WORK INSTRUCTION: Reproduce the records verbatim, from the line containing "Identify the location" through the line containing "Looking at the", both lines included, and leave the pictures out.

EXTRACTED MATERIAL:

________

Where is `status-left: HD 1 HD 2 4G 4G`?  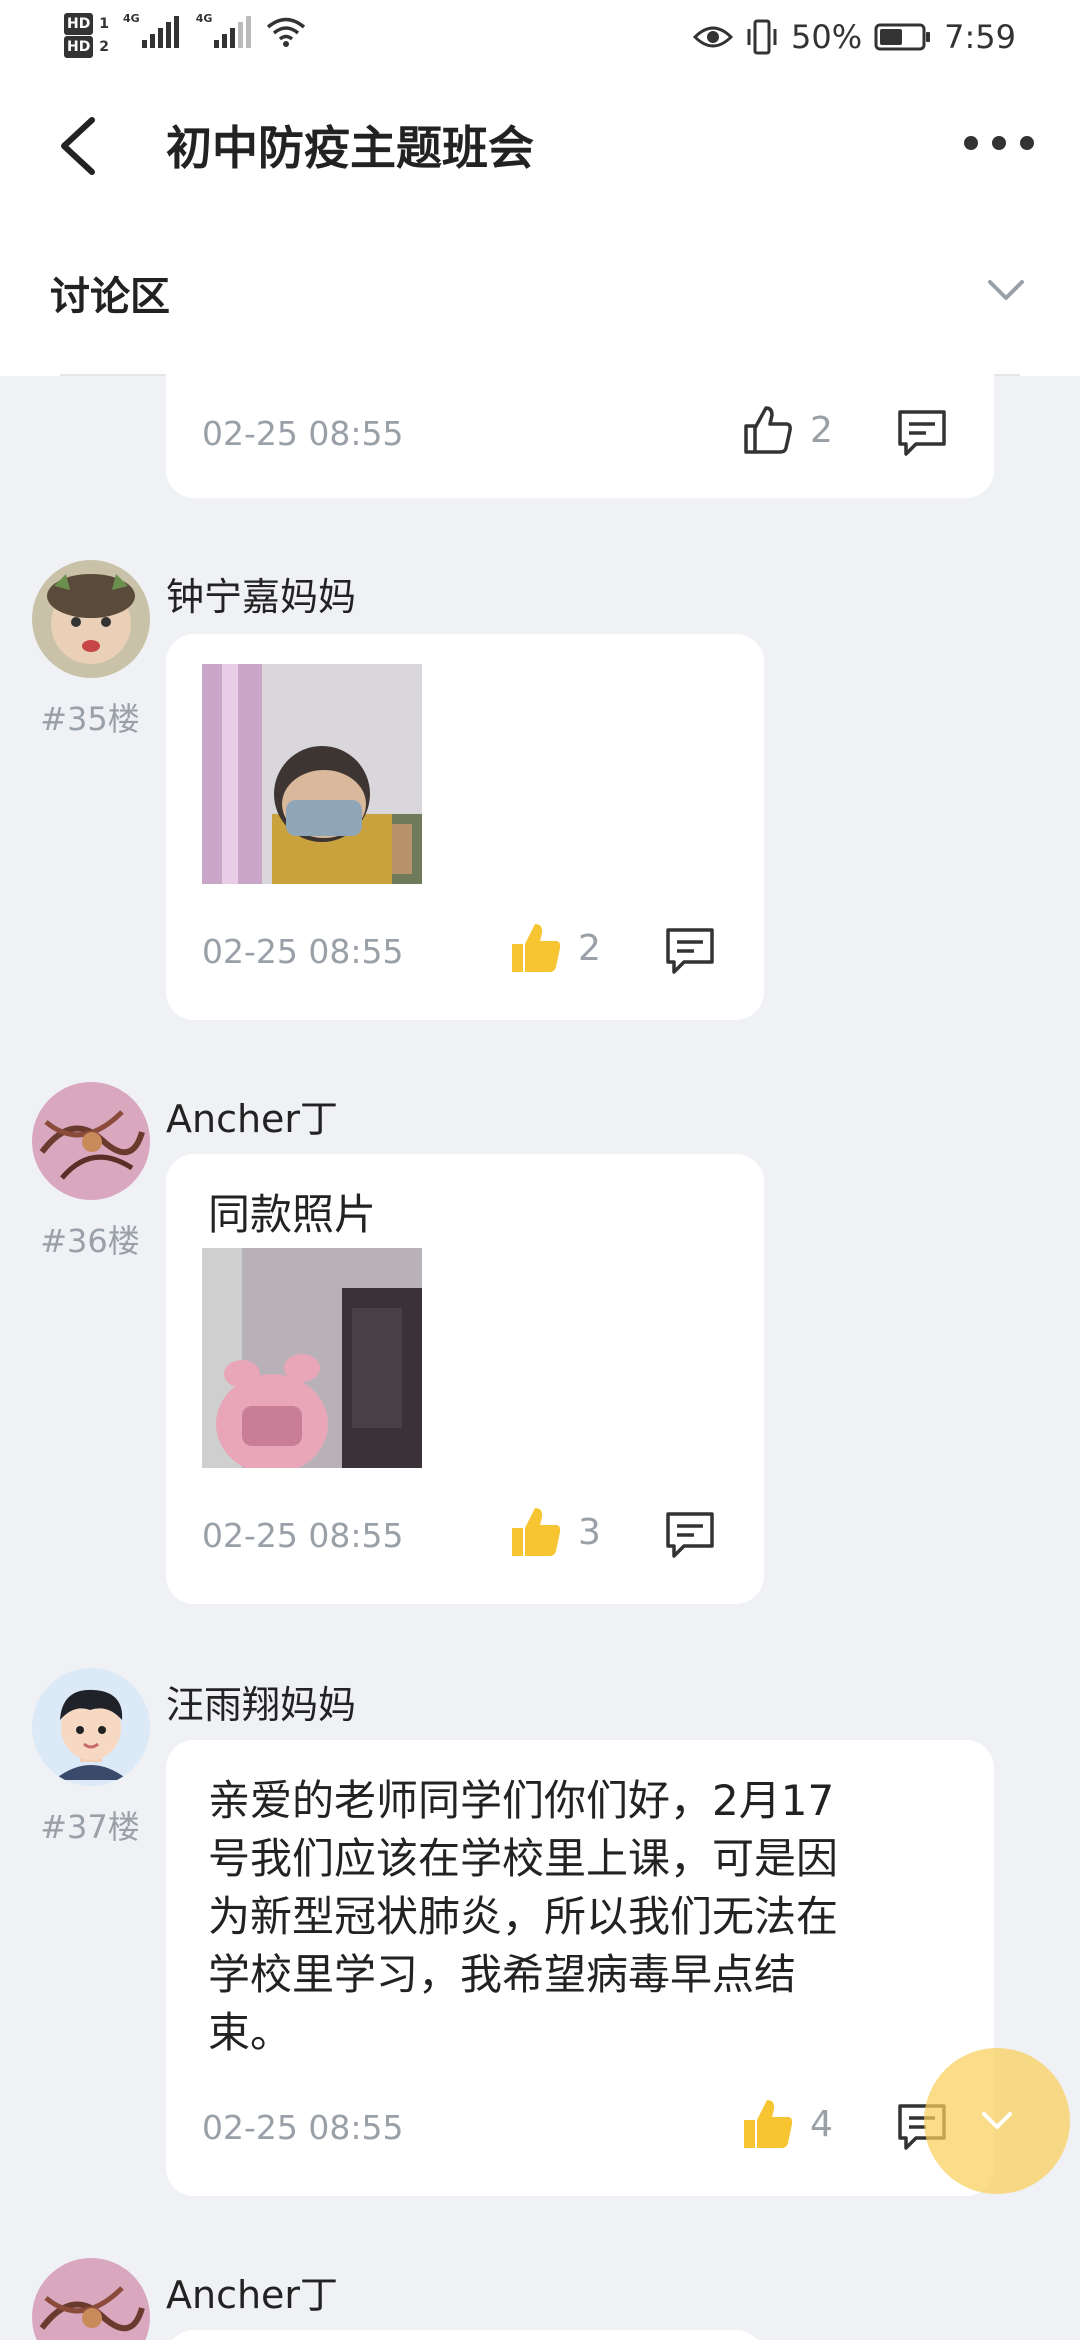 status-left: HD 1 HD 2 4G 4G is located at coordinates (185, 35).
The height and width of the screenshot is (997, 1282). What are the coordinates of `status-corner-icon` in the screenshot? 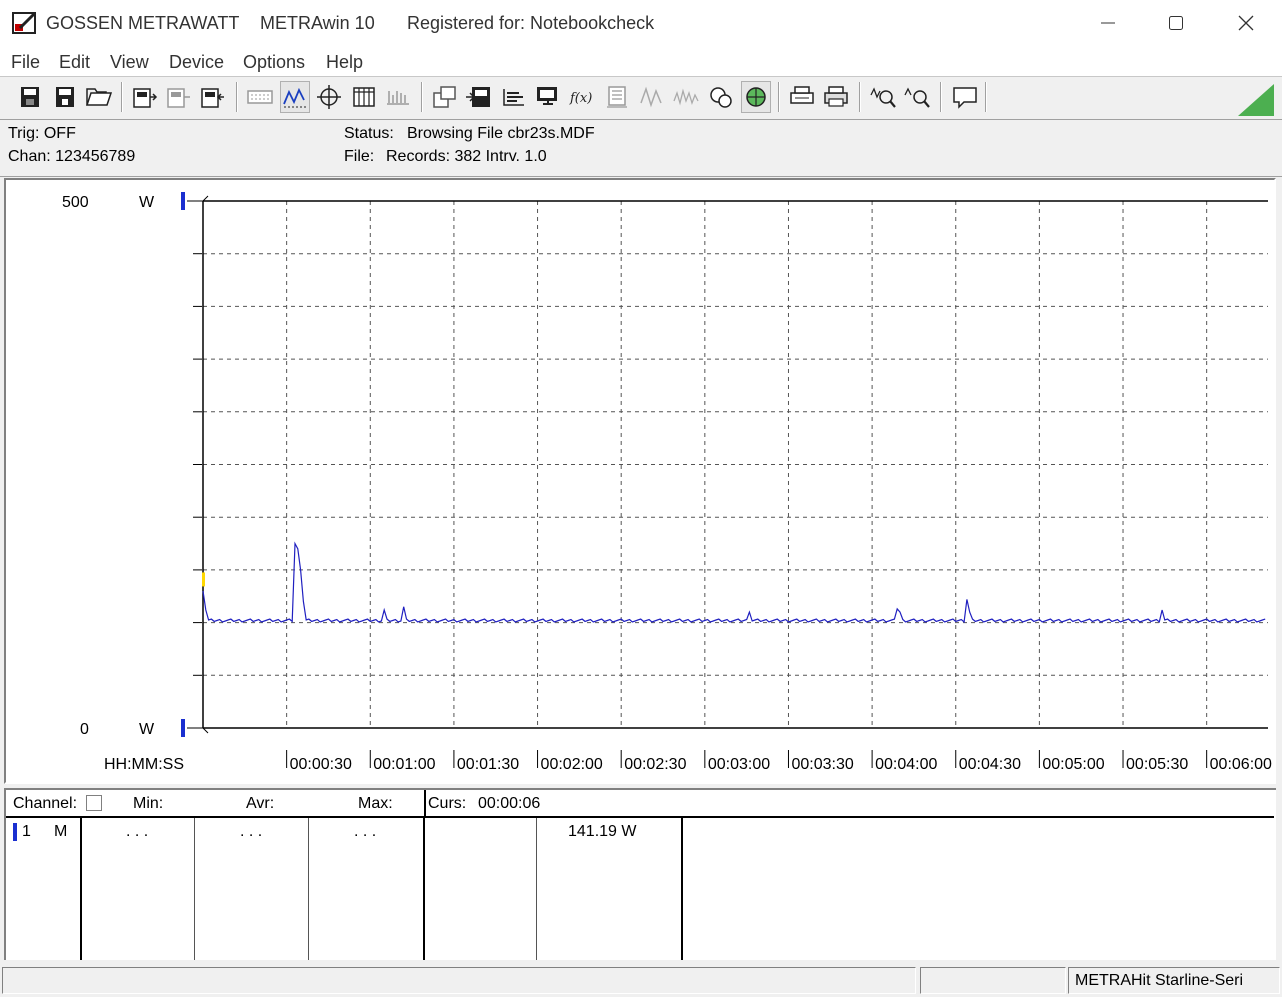 It's located at (1256, 100).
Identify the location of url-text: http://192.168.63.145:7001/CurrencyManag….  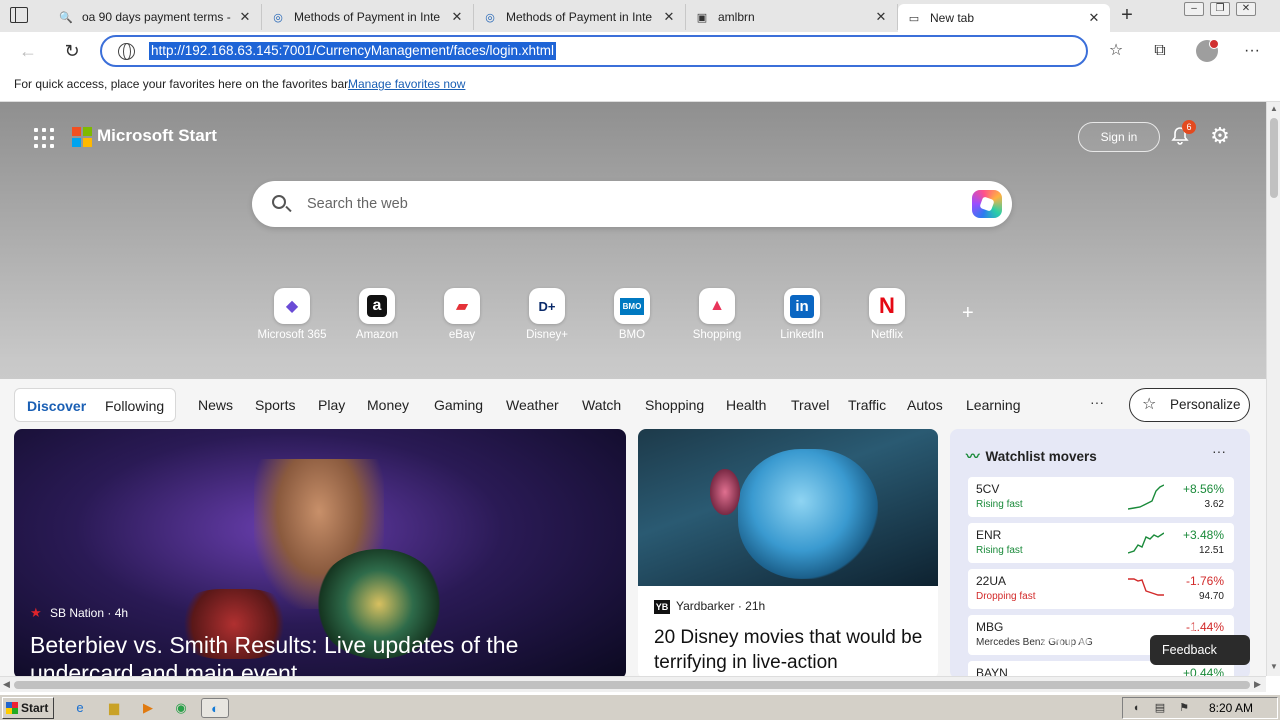
(353, 51).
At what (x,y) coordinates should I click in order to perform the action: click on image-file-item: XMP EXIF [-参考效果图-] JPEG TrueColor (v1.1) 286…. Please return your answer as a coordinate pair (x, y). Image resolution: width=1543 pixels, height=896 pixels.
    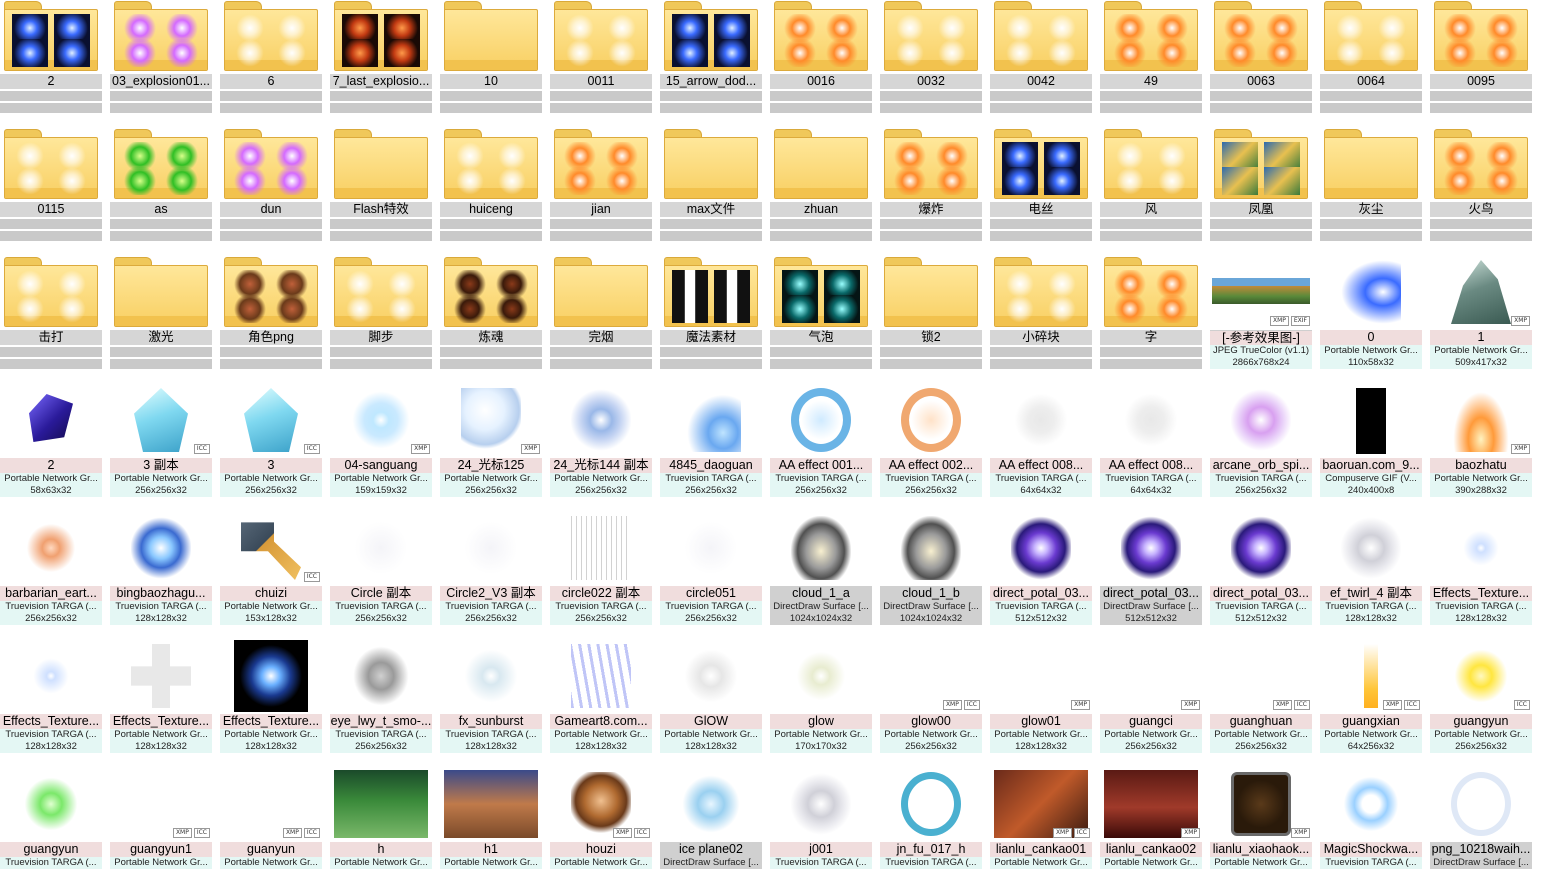
    Looking at the image, I should click on (1261, 320).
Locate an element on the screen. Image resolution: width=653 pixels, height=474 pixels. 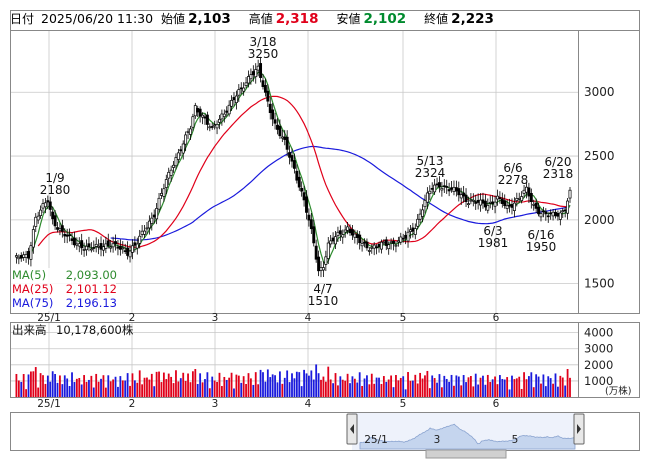
y-tick-label: 2000 is located at coordinates (600, 220).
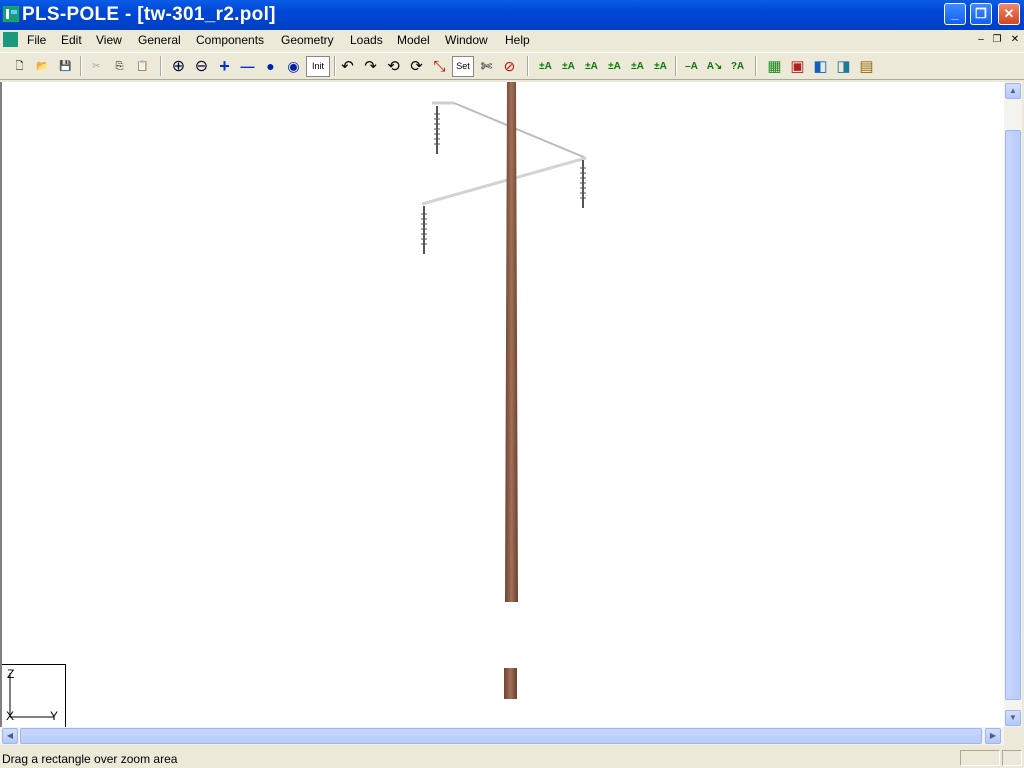  I want to click on pole-upper, so click(512, 342).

________

THE COMPLETED TASK:
Identify the location of url-text: http://192.168.63.145:7001/CurrencyManag….  
(353, 51).
At what (x,y) coordinates should I click in order to perform the action: click on image-file-item: XMP EXIF [-参考效果图-] JPEG TrueColor (v1.1) 286…. Please return your answer as a coordinate pair (x, y). Image resolution: width=1543 pixels, height=896 pixels.
    Looking at the image, I should click on (1261, 320).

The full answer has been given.